Vins Jaunes vintage 2010
André & Jean-François Michel, Côtes du Jura
Very old-style label, for those who like that sort of thing, complete with coat of arms and gothic script titles. Yet the wine is anything but dusty: on the contrary, it seems fresh and alert, still showing some fruit-based flavours and is not over-dry on the finish. Very pleasant in this style. This wine did not appear in the catalogue and thus I cannot provide its retail price, which is probably around 25 euros.
Fruitière Vinicole d’Arbois, Arbois
Another local feature in the Jura region is the role and the quality of the cooperative wineries, known curiously as « fruitières ». Lots of complexity on the nose with aromas of dried fruit and nuts. Very nicely balanced, very fresh and with some lingering fruit flavours. Excellent. (30 euros)
Rolet Père et Fils, Arbois
Very nutty on the nose. Lots of freshness on the palate and a general impression of controlled power. This producer is one of the most regular in the region and for all styles of white wines. (30 euros)

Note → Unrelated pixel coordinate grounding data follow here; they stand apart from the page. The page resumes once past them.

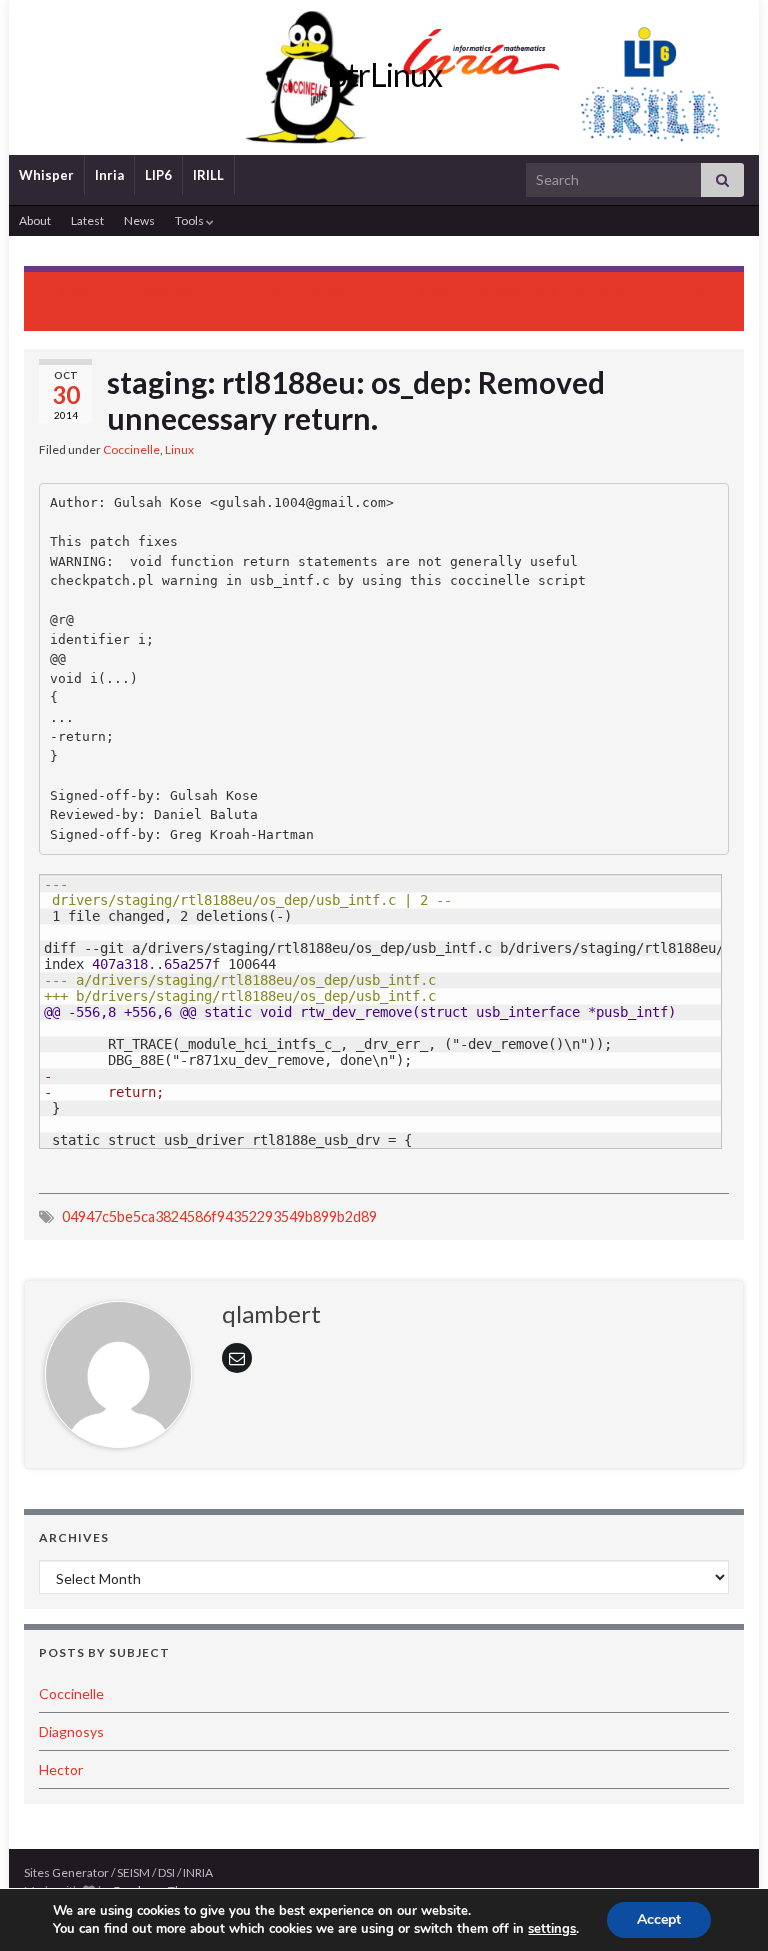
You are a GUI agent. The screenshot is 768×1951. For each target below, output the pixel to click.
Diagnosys (71, 1731)
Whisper (46, 175)
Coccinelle (131, 449)
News (139, 220)
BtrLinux (384, 74)
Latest (87, 220)
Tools (190, 220)
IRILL (208, 175)
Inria (109, 175)
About (35, 220)
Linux (179, 449)
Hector (61, 1769)
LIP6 (158, 175)
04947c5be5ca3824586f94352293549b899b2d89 (219, 1216)
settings (552, 1929)
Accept (659, 1919)
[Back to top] (723, 1906)
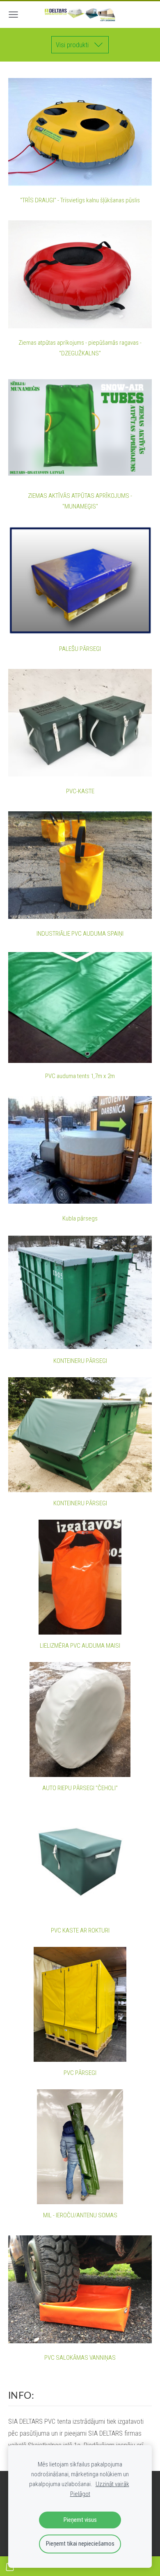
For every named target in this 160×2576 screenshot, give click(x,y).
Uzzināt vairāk (112, 2484)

Fruitière de Voiteur, Château Chalon
Nice level of complexity on the nose. Good substance and balance between fruit, acidity and a slightly phenological character that one often finds in such wines. This has plenty of power and length without the alcohol showing too much. Another excellent cooperative producer. (29,50 euros)
Domaine Baud, Côtes de Jura
A pleasant nose in a style rather similar to that of a Fino Sherry. Lots of freshness for this dynamic wine and a slighty chewy texture that shows a touch of bitterness on the finish. (29 euros)

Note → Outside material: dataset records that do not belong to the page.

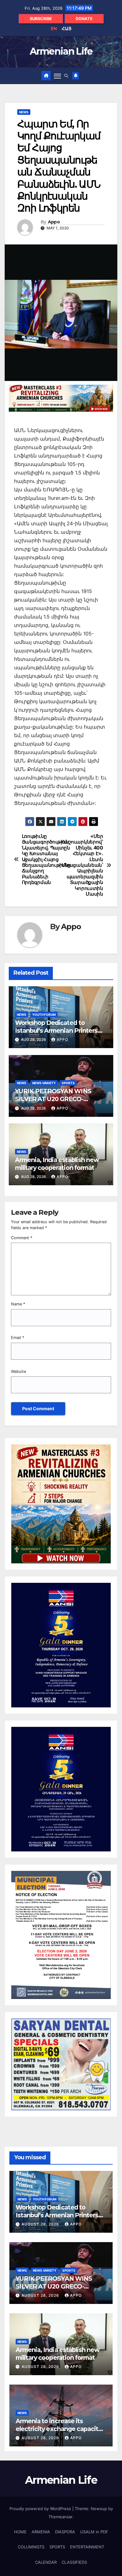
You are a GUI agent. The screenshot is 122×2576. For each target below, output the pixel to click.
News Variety (44, 1083)
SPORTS (68, 1083)
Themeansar (60, 2516)
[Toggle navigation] (57, 75)
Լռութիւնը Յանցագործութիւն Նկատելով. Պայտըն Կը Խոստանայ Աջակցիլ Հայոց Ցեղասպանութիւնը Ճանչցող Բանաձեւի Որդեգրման (41, 859)
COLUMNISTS (31, 2546)
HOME (20, 2531)
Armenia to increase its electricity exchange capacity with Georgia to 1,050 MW (58, 2428)
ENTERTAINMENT (87, 2546)
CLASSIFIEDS (74, 2562)
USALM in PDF (94, 2531)
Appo (54, 222)
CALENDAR (46, 2562)
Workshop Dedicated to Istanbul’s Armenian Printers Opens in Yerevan (56, 1030)
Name (18, 1304)
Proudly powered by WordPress (40, 2508)
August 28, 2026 (41, 2224)
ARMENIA (41, 2531)
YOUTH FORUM (44, 1014)
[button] (66, 75)
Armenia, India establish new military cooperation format (57, 1163)
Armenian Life (61, 51)
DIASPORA (65, 2531)
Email (17, 1337)
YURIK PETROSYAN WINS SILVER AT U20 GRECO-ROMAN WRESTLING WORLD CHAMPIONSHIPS (59, 1102)
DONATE (84, 18)
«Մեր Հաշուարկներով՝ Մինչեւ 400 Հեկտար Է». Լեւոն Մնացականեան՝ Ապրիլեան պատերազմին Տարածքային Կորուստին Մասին (82, 865)
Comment (21, 1237)
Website (18, 1371)
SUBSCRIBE (41, 18)
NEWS (23, 112)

Château d’Arlay, Côtes de Jura
This fine historical domain is another regular top performer of the region. This particular wine will need a bit of time to express itself fully but it has all the necessary qualities, with good freshness and balance (38 euros).
Although not all producers from the region were showing their wines here, some other producers showed decent wines in this 2010 vintage that some tasters might prefer to my pick: Fruitière Pupillin (Arbois), Domaine de Savagny (Côtes de Jura), and Domaine de la Renardière (Arbois). The others I liked much less or had some defects.
There were also some other flor wines from the Jura on show, which were younger and so do not qualify for the Vin Jaune appellation. My favourite wines from this group were those of Jean-Louis Tissot (Arbois Savagnin 2014), of Domaine Montbourgeau (Etoile, cuvée spéciale 2014) and of André Bonnot (Côtes de Jura Savagnin 2014).
Next week I will tell you about the Sherries and the Tokay Szamorodnis and give you some more technical information from the conferences as well as mentioning the excellent ageing potential of these wines as there were some examples of older Vins Jaunes that I tasted.